17/05/2016

Boneca Narcoléptica.

Boneca de pano, visitante dos sonhos. Quem és, tão branca feito porcelana, com lábios de estopa e olhos de botão? Responda ao mundo seu viés de vida, o viés de sua bainha. Explica-te a ti mesmo como fazes para pular de nave em nave feito algodão-doce em chamas, explica-me como faz para visitar Morfeu a cada nau a deriva. Narcoléptica inveterada, toma banho de orvalho na relva verde musgo que gruda em tua sorte, tão forte.
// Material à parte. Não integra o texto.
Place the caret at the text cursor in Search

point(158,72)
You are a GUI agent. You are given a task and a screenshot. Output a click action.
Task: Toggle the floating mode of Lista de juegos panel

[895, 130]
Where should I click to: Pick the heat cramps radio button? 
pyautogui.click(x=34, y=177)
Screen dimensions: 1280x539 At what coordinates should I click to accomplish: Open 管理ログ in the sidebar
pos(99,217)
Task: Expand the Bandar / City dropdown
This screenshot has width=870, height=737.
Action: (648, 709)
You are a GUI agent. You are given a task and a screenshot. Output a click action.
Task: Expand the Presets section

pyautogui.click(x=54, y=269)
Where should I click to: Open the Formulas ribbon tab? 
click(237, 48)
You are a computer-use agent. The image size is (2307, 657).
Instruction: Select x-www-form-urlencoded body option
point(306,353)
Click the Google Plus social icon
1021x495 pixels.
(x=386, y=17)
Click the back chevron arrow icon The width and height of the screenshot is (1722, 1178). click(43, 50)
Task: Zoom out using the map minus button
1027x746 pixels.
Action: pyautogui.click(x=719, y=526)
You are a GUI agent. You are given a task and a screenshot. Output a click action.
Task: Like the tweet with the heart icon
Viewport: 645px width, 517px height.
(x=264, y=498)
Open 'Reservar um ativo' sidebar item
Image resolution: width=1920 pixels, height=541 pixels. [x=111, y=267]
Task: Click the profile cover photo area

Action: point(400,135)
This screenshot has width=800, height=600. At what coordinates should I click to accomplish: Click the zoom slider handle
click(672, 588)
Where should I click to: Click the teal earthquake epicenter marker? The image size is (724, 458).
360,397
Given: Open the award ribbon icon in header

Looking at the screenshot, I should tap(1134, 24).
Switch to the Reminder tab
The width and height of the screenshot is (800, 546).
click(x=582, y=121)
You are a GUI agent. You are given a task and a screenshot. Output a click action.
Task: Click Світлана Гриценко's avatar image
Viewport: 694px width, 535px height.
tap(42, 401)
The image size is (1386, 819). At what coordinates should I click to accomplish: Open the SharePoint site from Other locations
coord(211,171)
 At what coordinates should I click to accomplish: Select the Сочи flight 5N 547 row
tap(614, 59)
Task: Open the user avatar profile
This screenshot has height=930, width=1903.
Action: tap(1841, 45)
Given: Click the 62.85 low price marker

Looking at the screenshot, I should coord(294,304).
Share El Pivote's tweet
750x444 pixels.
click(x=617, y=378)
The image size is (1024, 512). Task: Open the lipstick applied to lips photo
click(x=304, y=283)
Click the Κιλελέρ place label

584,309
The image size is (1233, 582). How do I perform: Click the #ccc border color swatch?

Assume seus riscos, desenha tua tribo, não nasceu no planeta vigente, mas sabe que deténs a chave da porta da frente. Não obstante, não se abstenha. Com seu punho celeste, dite moda as nossas cabeças, não corrompa o véu branco que cai do céu, que cobre seu corpo banhado da noite dos impuros, dos puros e dos passageiros da vida. Boneca transitória, malemolente, indecifrável. Acenda o seu cigarro e conte sua história, sua vida, mas não me deixe despertar, pois em sua guarda, todo sonho visitado ganhou um motivo a mais para ser sonhado. E nem pense em acordar também, narcoléptica, já que nem sempre o ódio vem de uma origem perfeita, e seu último suspiro pode ser muito bem a respiração de uma nova vida.